Mokulele Farms Espresso Shortbread Cookies
Ingredients
1 1/2 cups (3/4 lb.) butter, at room temperature
1 1/4 cups powdered sugar
1 teaspoon vanilla
1/2 teaspoon salt
4 tablespoons finely ground Mokulele Farms espresso-roast coffee beans (NOT instant espresso powder)
3 tablespoons Kahlúa or other coffee-flavored liqueur
3 1/3 cups all-purpose flour
For topping
4 ounces high quality dark chocolate
1 tablespooon finely ground Mokulele Farms espresso-roast coffee beans
Preparation
1. In a large bowl, use a mixer to beat together butter and sugar until light and fluffy.
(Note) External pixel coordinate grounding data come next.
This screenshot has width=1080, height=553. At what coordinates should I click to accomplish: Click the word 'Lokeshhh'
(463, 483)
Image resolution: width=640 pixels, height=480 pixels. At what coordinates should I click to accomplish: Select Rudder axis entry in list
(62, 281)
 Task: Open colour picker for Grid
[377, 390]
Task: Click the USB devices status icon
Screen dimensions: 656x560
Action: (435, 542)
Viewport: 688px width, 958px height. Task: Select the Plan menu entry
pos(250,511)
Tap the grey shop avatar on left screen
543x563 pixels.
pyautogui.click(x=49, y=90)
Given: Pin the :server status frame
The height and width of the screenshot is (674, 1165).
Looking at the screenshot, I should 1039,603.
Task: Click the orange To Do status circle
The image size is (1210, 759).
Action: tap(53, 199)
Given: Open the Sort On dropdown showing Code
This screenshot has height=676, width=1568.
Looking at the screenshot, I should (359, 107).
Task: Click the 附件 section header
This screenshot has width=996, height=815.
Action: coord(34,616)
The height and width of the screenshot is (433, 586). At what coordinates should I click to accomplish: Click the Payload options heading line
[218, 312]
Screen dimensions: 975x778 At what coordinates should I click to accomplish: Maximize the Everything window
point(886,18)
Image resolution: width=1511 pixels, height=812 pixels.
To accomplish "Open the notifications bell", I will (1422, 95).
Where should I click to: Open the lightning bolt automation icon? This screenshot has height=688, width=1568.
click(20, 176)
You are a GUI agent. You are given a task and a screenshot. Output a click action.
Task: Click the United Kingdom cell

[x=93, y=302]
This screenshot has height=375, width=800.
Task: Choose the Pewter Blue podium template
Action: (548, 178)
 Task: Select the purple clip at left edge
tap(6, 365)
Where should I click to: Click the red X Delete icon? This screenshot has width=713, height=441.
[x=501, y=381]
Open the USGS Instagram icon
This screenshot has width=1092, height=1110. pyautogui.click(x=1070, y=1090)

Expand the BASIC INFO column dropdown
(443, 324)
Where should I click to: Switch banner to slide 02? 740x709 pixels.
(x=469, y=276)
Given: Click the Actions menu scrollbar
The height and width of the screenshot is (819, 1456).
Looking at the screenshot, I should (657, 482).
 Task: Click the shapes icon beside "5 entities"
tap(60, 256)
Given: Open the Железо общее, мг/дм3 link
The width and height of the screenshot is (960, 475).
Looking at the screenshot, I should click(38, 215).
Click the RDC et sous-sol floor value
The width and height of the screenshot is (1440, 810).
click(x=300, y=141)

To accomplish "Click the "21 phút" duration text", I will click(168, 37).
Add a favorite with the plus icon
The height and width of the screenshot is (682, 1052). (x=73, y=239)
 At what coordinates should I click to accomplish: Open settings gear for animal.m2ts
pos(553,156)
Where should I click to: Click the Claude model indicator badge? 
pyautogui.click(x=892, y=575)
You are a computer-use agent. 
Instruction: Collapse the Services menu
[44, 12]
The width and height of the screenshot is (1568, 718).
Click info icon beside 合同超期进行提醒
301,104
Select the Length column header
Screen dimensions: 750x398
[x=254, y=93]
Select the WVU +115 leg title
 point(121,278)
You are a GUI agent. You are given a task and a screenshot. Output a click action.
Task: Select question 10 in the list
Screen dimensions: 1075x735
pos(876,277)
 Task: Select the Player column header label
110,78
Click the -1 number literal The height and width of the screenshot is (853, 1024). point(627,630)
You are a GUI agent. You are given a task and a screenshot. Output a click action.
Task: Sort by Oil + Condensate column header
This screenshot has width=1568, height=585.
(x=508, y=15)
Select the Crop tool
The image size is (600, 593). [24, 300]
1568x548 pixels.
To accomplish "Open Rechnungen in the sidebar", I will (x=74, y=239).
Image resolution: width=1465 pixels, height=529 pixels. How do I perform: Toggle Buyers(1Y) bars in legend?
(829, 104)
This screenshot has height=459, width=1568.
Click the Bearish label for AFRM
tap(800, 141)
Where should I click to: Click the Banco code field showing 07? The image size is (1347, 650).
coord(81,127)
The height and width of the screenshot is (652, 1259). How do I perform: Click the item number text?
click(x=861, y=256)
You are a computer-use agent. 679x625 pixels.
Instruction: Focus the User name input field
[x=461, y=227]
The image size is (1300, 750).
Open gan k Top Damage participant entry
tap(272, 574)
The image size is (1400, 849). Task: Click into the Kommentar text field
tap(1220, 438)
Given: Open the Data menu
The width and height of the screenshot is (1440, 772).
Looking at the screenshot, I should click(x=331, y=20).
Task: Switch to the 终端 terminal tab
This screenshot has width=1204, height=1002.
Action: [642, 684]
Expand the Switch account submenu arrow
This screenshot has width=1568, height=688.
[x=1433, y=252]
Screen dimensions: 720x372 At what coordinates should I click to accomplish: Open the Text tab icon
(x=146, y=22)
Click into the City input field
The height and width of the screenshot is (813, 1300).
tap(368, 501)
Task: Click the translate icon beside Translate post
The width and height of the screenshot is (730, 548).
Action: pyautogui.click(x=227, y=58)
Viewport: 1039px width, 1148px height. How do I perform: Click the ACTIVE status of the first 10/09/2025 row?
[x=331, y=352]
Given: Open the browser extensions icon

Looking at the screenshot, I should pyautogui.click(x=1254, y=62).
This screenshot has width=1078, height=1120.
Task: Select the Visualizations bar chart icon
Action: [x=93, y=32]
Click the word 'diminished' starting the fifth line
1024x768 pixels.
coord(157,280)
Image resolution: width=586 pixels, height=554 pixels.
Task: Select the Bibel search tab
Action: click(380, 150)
Add vanilla, salt, espresso grounds, and Kahlúa. Beat to combine. Add flour and mix until well blended.
2. Form dough into two 1 1/2-inch-thick logs, cover with plastic wrap or wax paper, and chill at least 2 hours or overnight.
3. Preheat oven to 325 degrees. Cut chilled dough into 1/4-inch-thick slices and lay slightly apart on ungreased cookie sheets. Bake until cookies are browned on the bottom but not the top, 15 to 20 minutes. Transfer to a rack to cool.
4. Melt chocolate, add espresso powder. Drizzle over cooled cookies.